Caputo Ivana, Lepretti Marilena, Martucciello Stefania, Esposito Carla
Department of Chemistry, University of Salerno, 84084 Salerno, Italy.
Enzyme Res. 2010 Oct 7;2010:174354. doi: 10.4061/2010/174354.
Celiac disease is a permanent intolerance to the gliadin fraction of wheat gluten and to similar barley and rye proteins that occurs in genetically susceptible subjects. After ingestion, degraded gluten proteins reach the small intestine and trigger an inappropriate T cell-mediated immune response, which can result in intestinal mucosal inflammation and extraintestinal manifestations. To date, no pharmacological treatment is available to gluten-intolerant patients, and a strict, life-long gluten-free diet is the only safe and efficient treatment available. Inevitably, this may produce considerable psychological, emotional, and economic stress. Therefore, the scientific community is very interested in establishing alternative or adjunctive treatments. Attractive and novel forms of therapy include strategies to eliminate detrimental gluten peptides from the celiac diet so that the immunogenic effect of the gluten epitopes can be neutralized, as well as strategies to block the gluten-induced inflammatory response. In the present paper, we review recent developments in the use of enzymes as additives or as processing aids in the food biotechnology industry to detoxify gluten.

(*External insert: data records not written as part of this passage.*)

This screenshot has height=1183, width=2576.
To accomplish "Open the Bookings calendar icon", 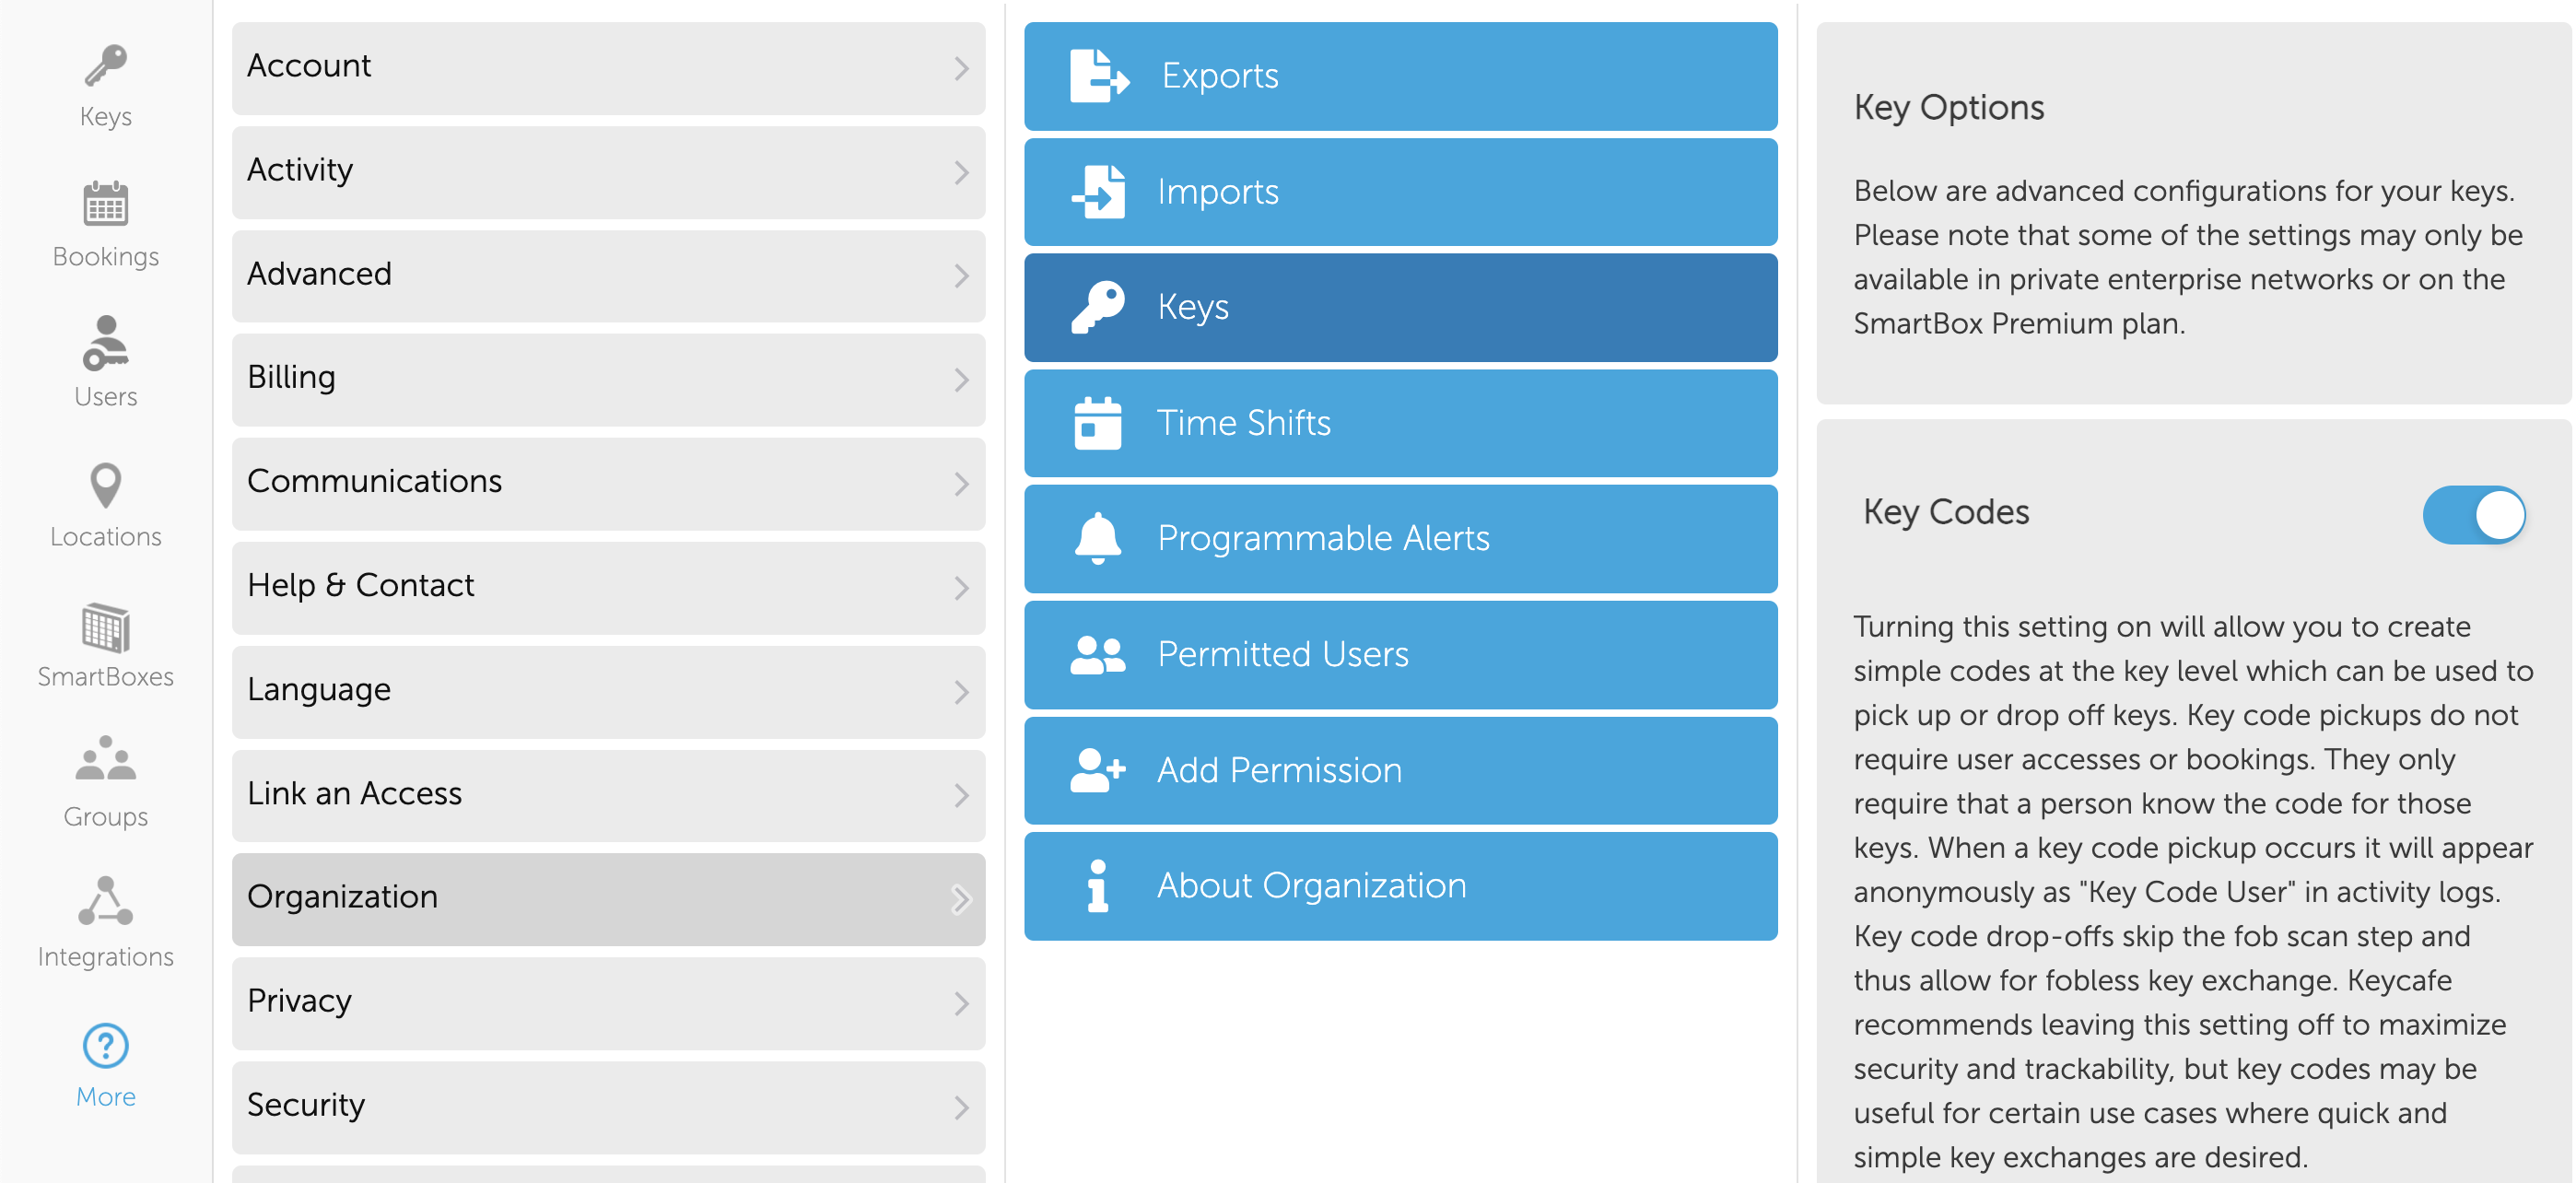I will 105,206.
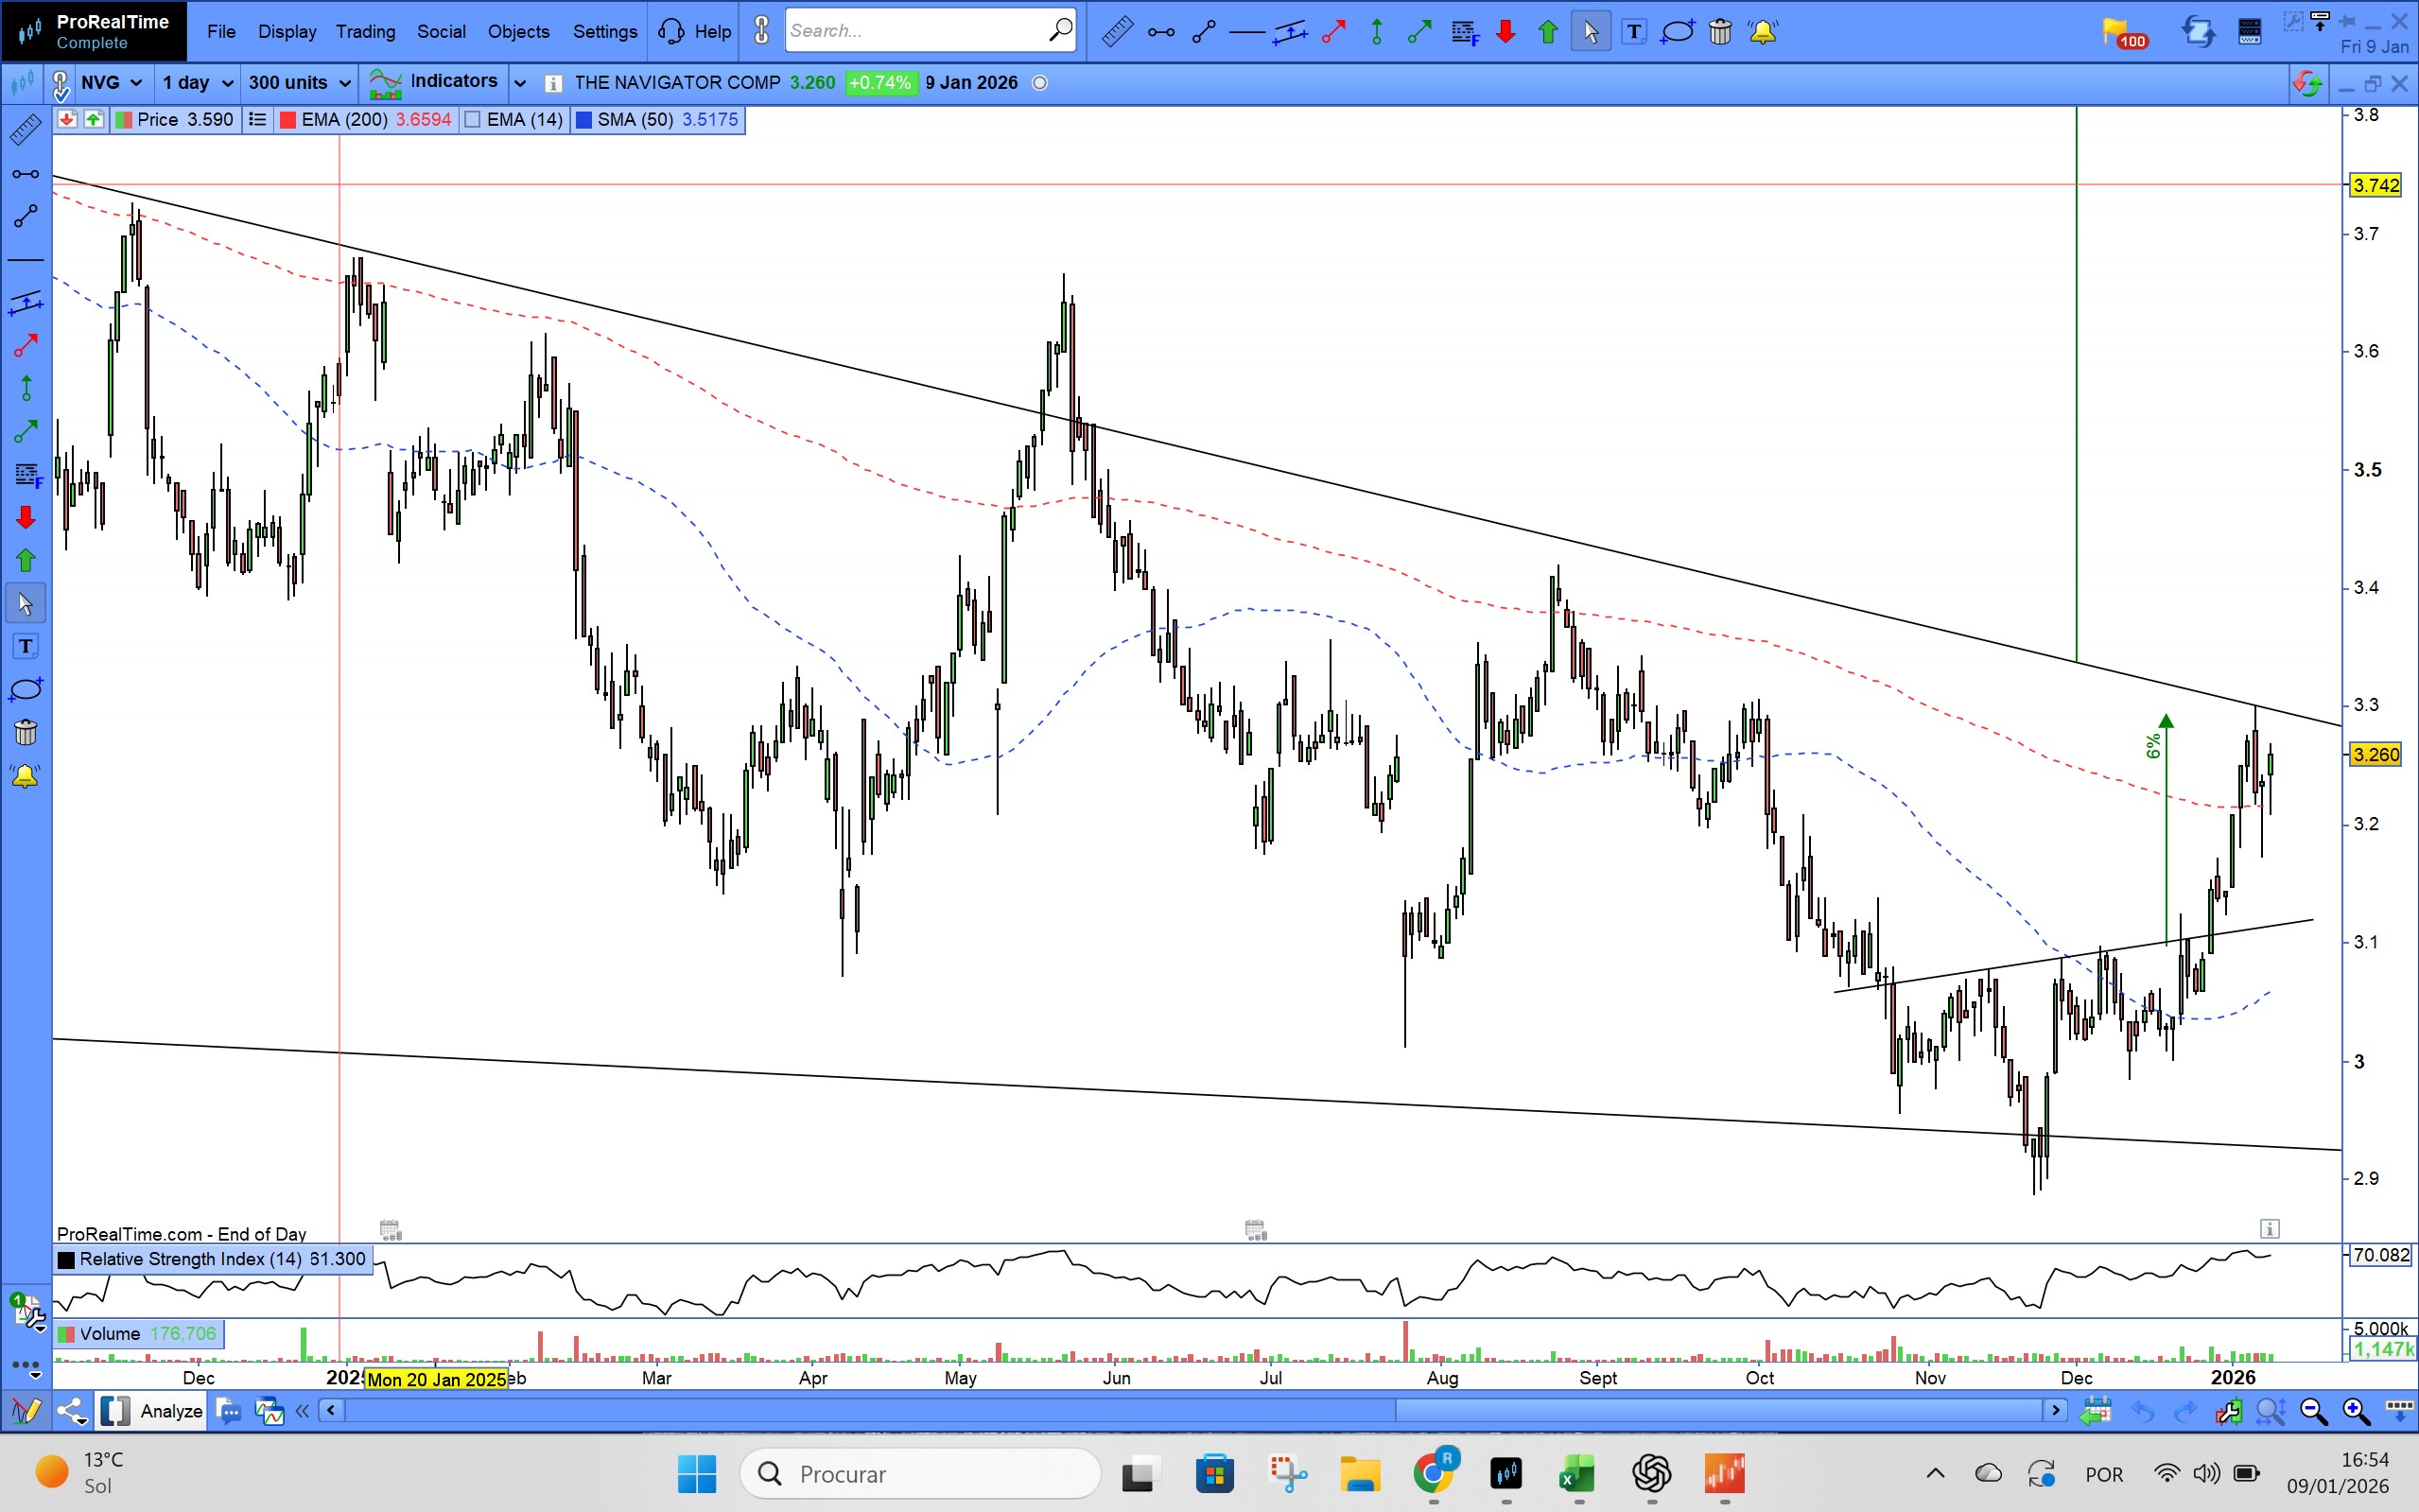Toggle the EMA (200) red indicator box
2419x1512 pixels.
coord(288,120)
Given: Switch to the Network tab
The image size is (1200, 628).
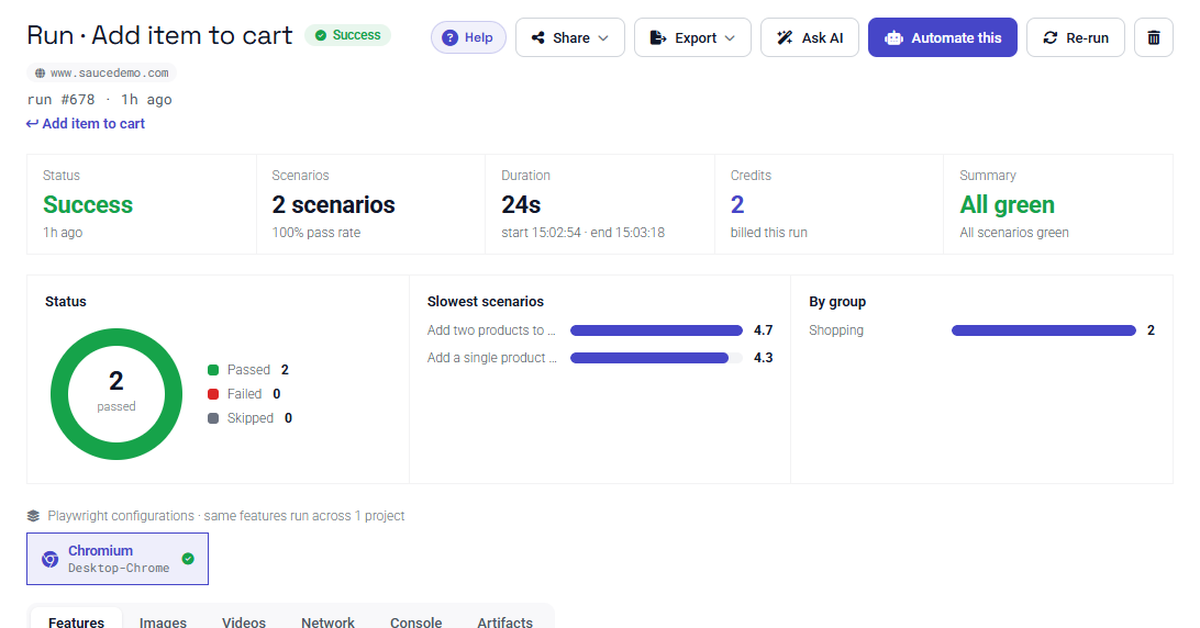Looking at the screenshot, I should 328,622.
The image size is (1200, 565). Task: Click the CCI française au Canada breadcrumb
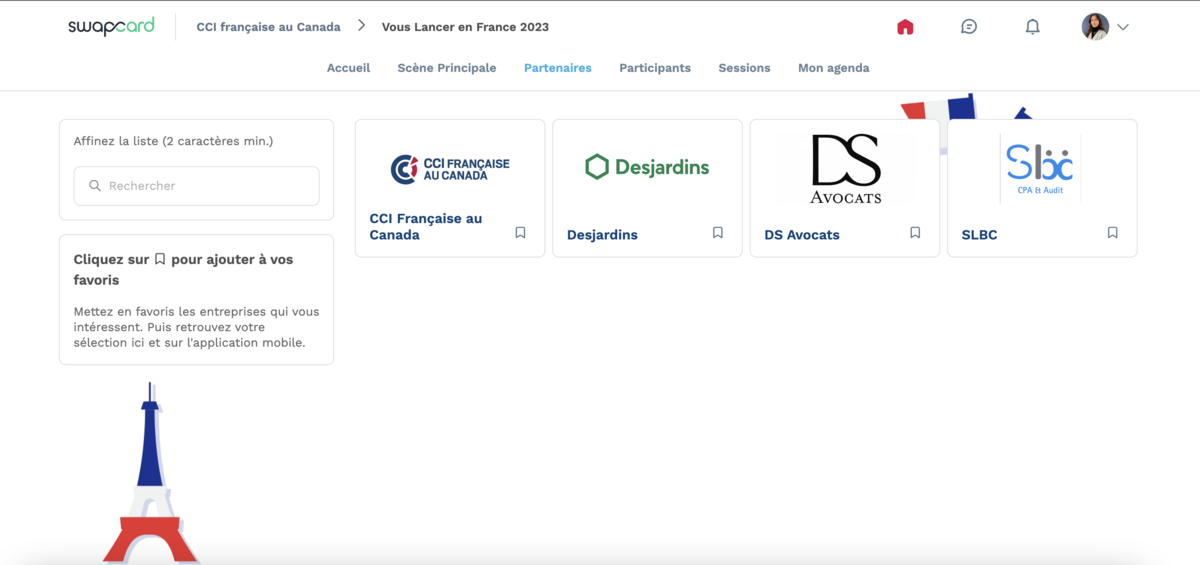[x=268, y=27]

乳糜泻是一种发生在遗传易感性个体中的对小麦麸质的麦醇溶蛋白部分以及类似的大麦和黑麦蛋白的永久性不耐受。摄入后,降解的麸质蛋白到达小肠并引发不适当的T细胞介导的免疫反应,这可能导致肠道黏膜炎症和肠外表现。迄今为止,对于麸质不耐受患者尚无药物治疗方法,严格的终身无麸质饮食是唯一可用的安全有效治疗方法。不可避免地,这可能会产生相当大的心理、情感和经济压力。因此,科学界对建立替代或辅助治疗方法非常感兴趣。有吸引力的新型治疗形式包括从乳糜泻饮食中消除有害麸质肽的策略,以便中和麸质表位的免疫原性效应,以及阻断麸质诱导的炎症反应的策略。在本文中,我们综述了酶作为食品生物技术产业中的添加剂或加工助剂用于麸质解毒的最新进展。